Since 1964, Greater Portland Landmarks has advocated for the preservation and revitalization of Portland’s remarkable built environment.

We offer our assistance to our new leader and encourage support for the following core principles:

• Preserving Portland’s historic buildings and landscapes is critical to sustaining its competitive advantage as a world-class city. Portland is consistently rated among the top livable cities in the country.

While many factors play into the vitality and economic prosperity of the city — good jobs, housing, educational opportunities and more — Portland’s distinctive built environment is one of our greatest competitive advantages.

Portland’s authentic historic buildings and landscapes, in combination with its active seaport and spectacular natural setting, create an outstanding quality of place. That synergy of the natural and built environments is central to the city’s identity, its livability and its economic strength in attracting and retaining businesses, visitors and residents.

• Portland’s historic preservation ordinance and designated districts and landmarks have proven their success, over 21 years, as catalysts for economic development and revitalization.

Historic preservation contributes to economic health by providing stability within neighborhoods, and by promoting tourism and vital retail activity in historic business districts.

Designated historic districts such as the Old Port and West End are being revitalized and have become highly desirable areas to live and work.

Twenty-one years of consistent historic-preservation board reviews have helped assure property owners that their investments will be supported and enhanced by other quality investments.
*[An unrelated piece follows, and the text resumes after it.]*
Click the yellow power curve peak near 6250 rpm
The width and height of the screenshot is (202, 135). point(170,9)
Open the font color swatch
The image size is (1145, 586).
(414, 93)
These investments include dynamic new buildings such as the CIEE Building in the Old Port and Peleton Labs on Congress Street, both approved by the historic preservation board.

Many rehabilitation projects in historic districts gain significant financial support through historic preservation tax credits.

• As the city strives toward its vision of a “Sustainable Portland” — a clean environment, economic well-being and a vital community — historic preservation and adaptive reuse are very important components of its sustainability strategy.

The reuse and maintenance of buildings, rather than construction of new structures, saves energy, especially when the costs of extraction and fabrication of materials are considered. Frequently, the greenest building is one that is already built. Similarly, rehabilitating buildings in areas with an already established infrastructure is preferable to less environmentally sound “sprawl” development.

While approaches to energy efficiency for existing buildings differ from new construction, they can be as cost-effective, resulting in reduced consumption and supporting a culture of repair, recycle and reuse.

Since 1990, the cumulative effect of numerous individual decisions made by the city’s Historic Preservation Program and a legion of private citizen stewards of historic resources has propelled Portland toward its vision of a sustainable environment, economy and community.

• It is critically important for the city to invest adequate resources in its historic preservation and planning staff, and its own historic structures and landscapes.

The city’s planning and historic preservation staff offers essential expertise and service to residents and business owners who are rehabilitating and revitalizing historic buildings.

Similarly, city-owned buildings and parks require ongoing care and maintenance, staff support and capital investment to protect these public resources.

Preserving the city’s landmarks, such as City Hall, Portland High School and the Portland Observatory, and its beautiful landscapes, such as the Eastern Promenade, Deering Oaks and Evergreen Cemetery, encourages future private investment, so that the city will continue to win awards and attract businesses, tourists and residents.